Torres’ lack of match fitness was painfully apparent during Spain’s World Cup journey and, with his pre-season delayed further by the groin injury against the Netherlands, he is still playing catch-up.
“He has gone three years without a break and he has suffered a few injuries as well but he is still the person everyone would want to play number nine for them,” said Kenny Dalglish yesterday. “We should be grateful he is here. It is a great compliment to him that when he has a bad game it is such a highlight and makes a headline in a newspaper.”
But Torres’ undisguised frustration at Birmingham owed little to his rehabilitation from injury. This week the striker reflected on the start of his goal-scoring sequence against United, the equaliser that provided Liverpool with the platform for their outstanding 4-1 victory at Old Trafford in March 2009. His thoughts were as damning as they were justifiable. “To this day that has to be one of my favourite days wearing the Liverpool shirt,” he said.
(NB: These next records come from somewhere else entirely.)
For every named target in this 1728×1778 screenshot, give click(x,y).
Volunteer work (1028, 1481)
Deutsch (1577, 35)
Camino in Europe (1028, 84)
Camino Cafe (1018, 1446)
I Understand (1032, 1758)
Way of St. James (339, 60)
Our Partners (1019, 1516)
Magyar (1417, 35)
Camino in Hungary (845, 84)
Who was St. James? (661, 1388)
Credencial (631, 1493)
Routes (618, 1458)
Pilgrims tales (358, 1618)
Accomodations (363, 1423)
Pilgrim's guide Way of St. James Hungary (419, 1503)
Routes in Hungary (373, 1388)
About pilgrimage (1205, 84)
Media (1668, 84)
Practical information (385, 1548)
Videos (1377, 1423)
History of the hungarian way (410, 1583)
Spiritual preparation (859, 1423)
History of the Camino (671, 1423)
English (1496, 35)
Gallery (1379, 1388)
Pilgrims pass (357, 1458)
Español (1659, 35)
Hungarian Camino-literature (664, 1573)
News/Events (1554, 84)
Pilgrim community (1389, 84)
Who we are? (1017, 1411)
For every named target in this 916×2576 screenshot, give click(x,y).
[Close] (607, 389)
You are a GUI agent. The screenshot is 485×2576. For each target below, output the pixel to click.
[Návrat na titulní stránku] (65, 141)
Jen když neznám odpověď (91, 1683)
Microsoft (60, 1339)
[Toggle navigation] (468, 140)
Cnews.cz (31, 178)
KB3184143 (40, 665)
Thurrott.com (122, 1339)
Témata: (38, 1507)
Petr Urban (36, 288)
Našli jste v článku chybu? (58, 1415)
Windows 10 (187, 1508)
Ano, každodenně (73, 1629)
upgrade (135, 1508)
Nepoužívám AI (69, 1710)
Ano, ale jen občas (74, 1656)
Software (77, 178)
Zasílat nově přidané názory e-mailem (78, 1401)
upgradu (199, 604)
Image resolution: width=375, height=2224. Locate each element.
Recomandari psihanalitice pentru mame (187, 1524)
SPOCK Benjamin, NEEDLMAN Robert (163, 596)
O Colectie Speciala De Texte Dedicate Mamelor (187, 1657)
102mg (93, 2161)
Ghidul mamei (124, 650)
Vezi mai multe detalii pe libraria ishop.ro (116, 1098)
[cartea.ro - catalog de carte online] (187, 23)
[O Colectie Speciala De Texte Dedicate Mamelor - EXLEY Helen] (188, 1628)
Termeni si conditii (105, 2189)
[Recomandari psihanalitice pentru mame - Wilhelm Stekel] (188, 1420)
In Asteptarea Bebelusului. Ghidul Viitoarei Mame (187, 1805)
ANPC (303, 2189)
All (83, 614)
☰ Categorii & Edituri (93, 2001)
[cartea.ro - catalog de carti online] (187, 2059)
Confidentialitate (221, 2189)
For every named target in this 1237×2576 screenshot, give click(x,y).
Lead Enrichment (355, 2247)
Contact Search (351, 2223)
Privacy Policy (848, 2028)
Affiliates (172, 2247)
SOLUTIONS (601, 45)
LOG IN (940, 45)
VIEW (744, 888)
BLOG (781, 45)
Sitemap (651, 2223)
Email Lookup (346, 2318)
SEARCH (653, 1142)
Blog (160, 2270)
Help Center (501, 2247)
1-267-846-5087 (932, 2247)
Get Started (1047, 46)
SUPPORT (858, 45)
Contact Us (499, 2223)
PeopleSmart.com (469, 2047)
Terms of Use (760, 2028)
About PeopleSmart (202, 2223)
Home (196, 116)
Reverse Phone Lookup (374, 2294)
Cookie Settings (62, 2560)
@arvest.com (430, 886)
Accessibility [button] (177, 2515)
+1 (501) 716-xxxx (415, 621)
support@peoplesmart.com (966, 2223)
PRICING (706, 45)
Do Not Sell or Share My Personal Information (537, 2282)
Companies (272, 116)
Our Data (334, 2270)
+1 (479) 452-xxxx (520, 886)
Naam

No one would dispute that tearing Vidic’s Player of the Year nomination apart, sliding to the knees before the away corner at Old Trafford and hauling a club back into the title race is an isolated moment for any Liverpool striker to savour. But it is not enough for a World and European champion at international level, a player who, after six barren years at Atletico Madrid, left his boyhood club in search of silverware at Anfield in 2007. The Liverpool of 2007, even March 2009, are not the Liverpool of 2010, however.
The midfield supply to Torres at Birmingham comprised Maxi Rodriguez, Lucas Leiva, Christian Poulsen and Milan Jovanovic – signed for a sum total of €12.5 million by a club that received €60 million for its previous central midfield of Xabi Alonso and Javier Mascherano and has, in fairness, reinvested €14 million in the Raul Meireles.
“I was watching him against Birmingham and he wasn’t flying but he was still dangerous,” Ryan Giggs argued. “When he gets chances he puts them away, so we have to be more wary of that than ever.”
Irrespective of distractions, injury or service, recent history will warn United against any complacency towards one of the finest forwards in the game today.
Rio Ferdinand, who suffered when Torres returned from injury to inspire Liverpool to victory at Anfield last season, says: “People jump on the bandwagon. Players get injuries. He is a great player and has proved that. Two months ago everyone was saying what a world-class player he is, so to become a bad player overnight just doesn’t happen.
“He has been injured for a long time and is just on his way back. You can’t expect him to be the same straight away. I’m under no illusions that, if I play, I will be coming up against a top-class player. You would expect him to produce a world-class performance.”